* EXERCISE GOAL:
Please say whether each statement below agrees with the filing excerpt: (a) the registered securities may be sold separately or in combination with the other registered securities; (b) the registration statement covers additional securities from stock splits under Rule 415; (c) the securities will be offered at fixed prices. Answer yes or no for each, quoting the deciding words of the filing excerpt.

───── PASSAGE TO READ

Table 2 – Fee Offset Claims and Sources

 

  Registrant or Filer Name Form or Filing Type File Number Initial Filing Date Filing Date Fee Offset Claimed Security Type Associated with Fee Offset Claimed Security Title Associated with Fee Offset Claimed Unsold Securities Associated with Fee Offset Claimed Unsold Aggregate Offering Amount Associated with Fee Offset Claimed Fee Paid with Fee Offset Source
Rule 457(p)
Fee Offset Claims Apollo Medical Holdings, Inc. S-3 333-231109 April 29, 2019   $18,180(4) Unallocated (Universal) Shelf (4) (4) $150,000,000  
Fee Offset Sources Apollo Medical Holdings, Inc. S-3 333-231109   April 29, 2019           $18,180

 

(1) There are being registered hereunder an indeterminate number or amount, as the case may be, of the securities of each identified class as may from time to time be offered and sold at indeterminate prices. Any securities registered hereunder may be sold separately or in combination with the other securities registered hereunder. The securities registered also include an indeterminate number or amount, as the case may be, of securities as may be issued upon exercise, settlement, exchange or conversion, as the case may be, of or for the securities registered hereunder or pursuant to the anti-dilution provisions of any such securities. In addition, pursuant to Rule 416 under the Securities Act of 1933, as amended (the “Securities Act”), this registration statement also covers any additional securities that may be issuable with respect to the securities being registered hereunder as a result of any stock splits, stock dividends or similar transactions.

──────────
───── DATA PROVIDED

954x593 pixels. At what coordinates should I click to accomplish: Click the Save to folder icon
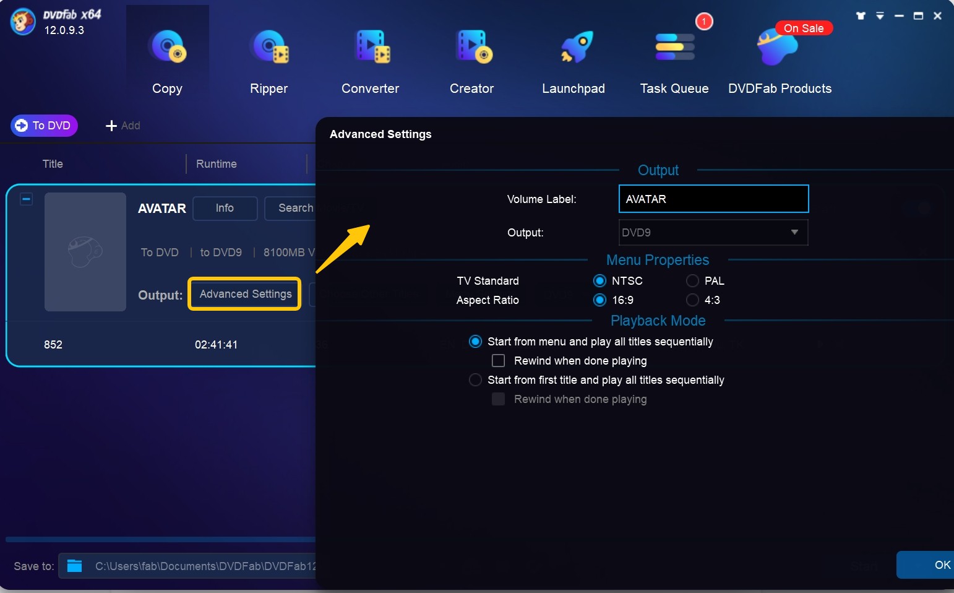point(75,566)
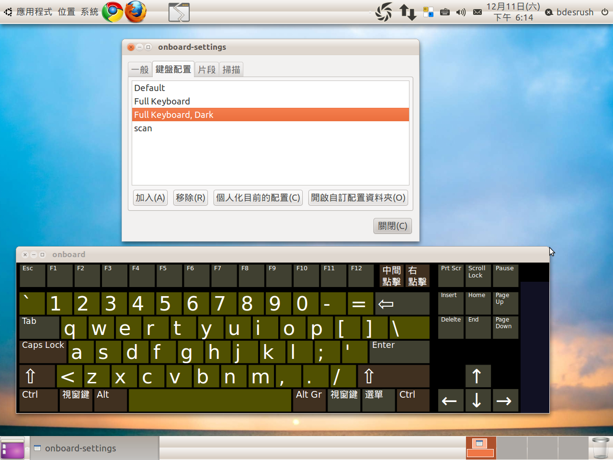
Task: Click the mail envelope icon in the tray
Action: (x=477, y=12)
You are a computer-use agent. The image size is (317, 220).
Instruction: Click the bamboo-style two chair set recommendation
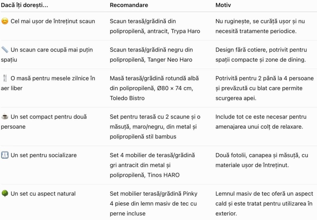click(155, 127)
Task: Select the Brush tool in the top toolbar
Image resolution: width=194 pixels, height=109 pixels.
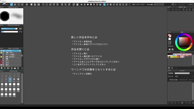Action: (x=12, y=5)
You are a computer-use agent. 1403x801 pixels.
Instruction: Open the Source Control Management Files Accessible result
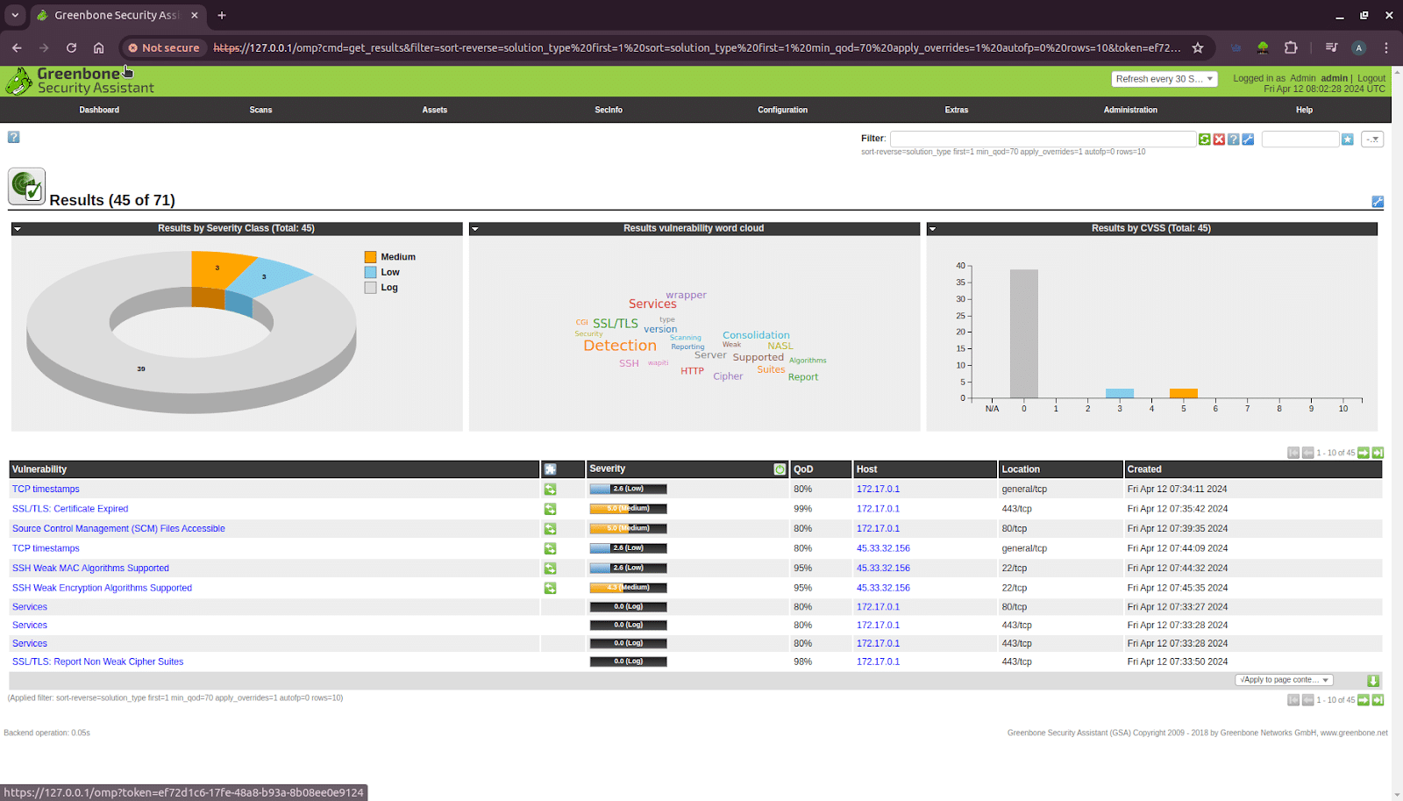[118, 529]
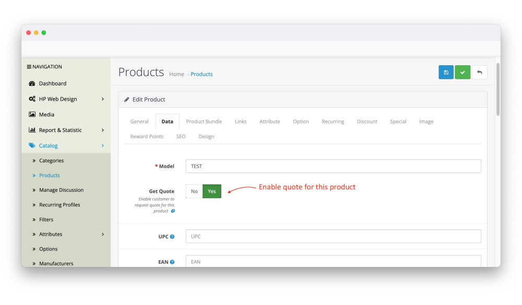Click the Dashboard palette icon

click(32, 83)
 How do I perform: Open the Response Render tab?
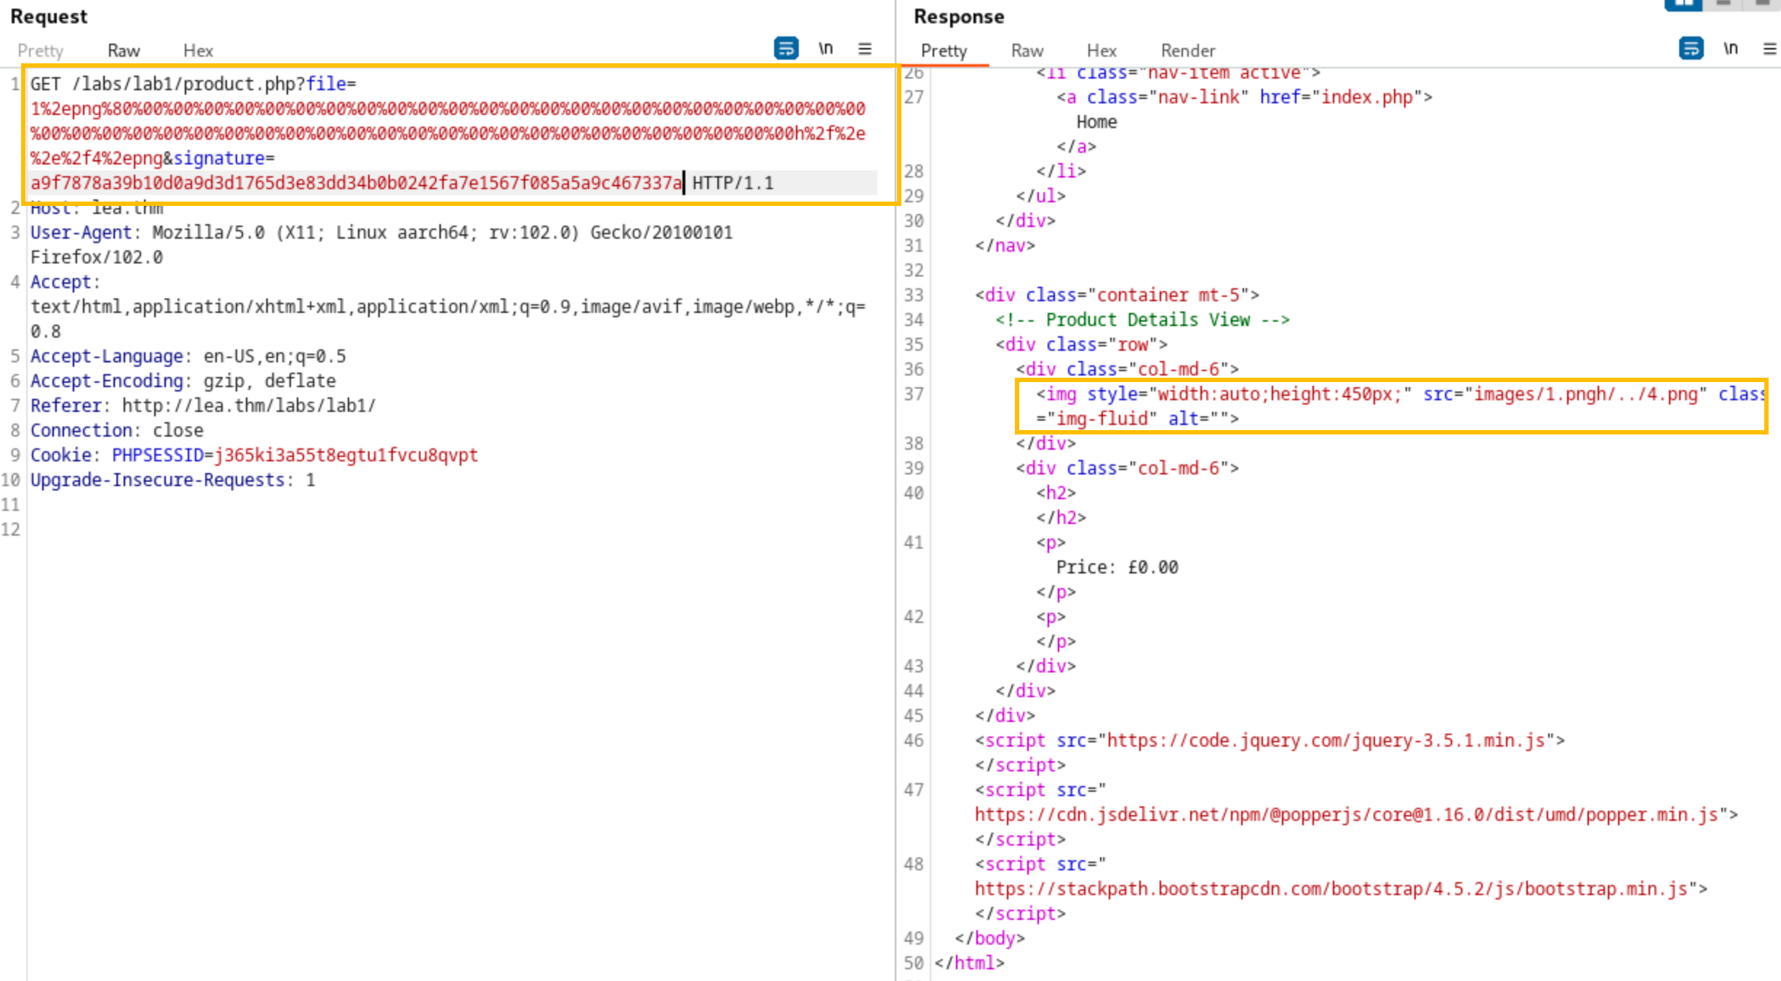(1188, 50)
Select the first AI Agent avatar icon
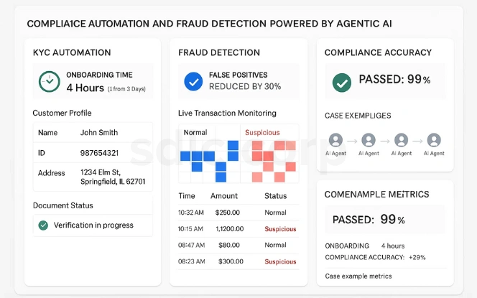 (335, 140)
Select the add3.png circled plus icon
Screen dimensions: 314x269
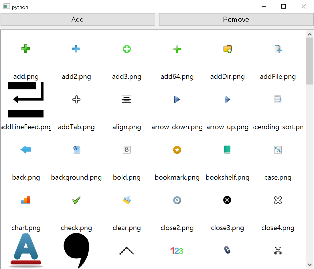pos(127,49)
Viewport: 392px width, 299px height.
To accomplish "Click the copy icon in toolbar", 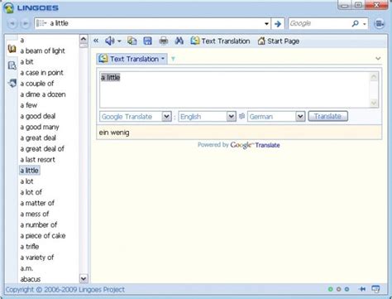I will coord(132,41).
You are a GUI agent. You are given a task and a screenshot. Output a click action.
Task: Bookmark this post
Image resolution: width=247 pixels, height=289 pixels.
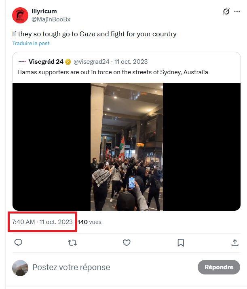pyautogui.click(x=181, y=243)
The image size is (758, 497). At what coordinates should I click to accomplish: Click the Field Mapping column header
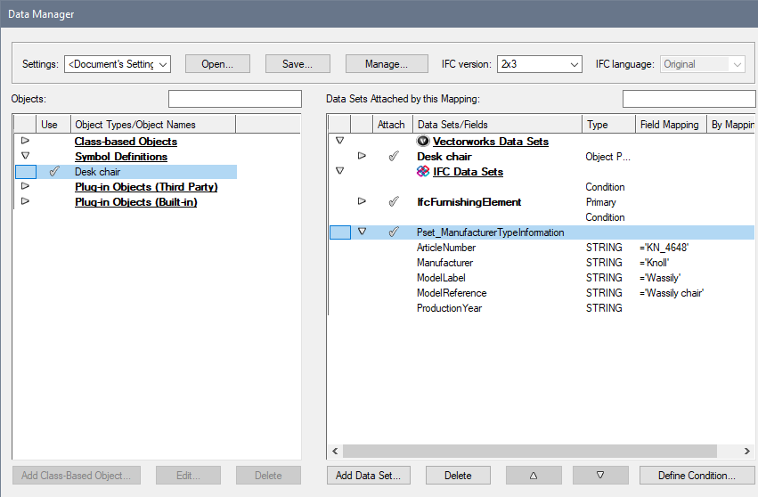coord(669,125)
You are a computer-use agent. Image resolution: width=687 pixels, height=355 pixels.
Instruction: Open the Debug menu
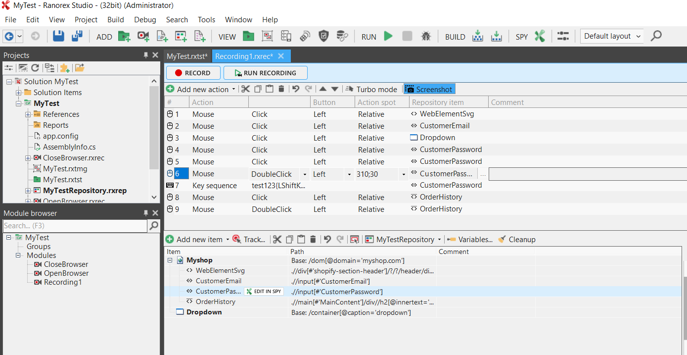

──────────

* RESULT OF THE TASK:
(a) Yes: "Any securities registered hereunder may be sold separately or in combination with the other securities registered hereunder."
(b) No: "pursuant to Rule 416 under the Securities Act of 1933"
(c) No: "offered and sold at indeterminate prices"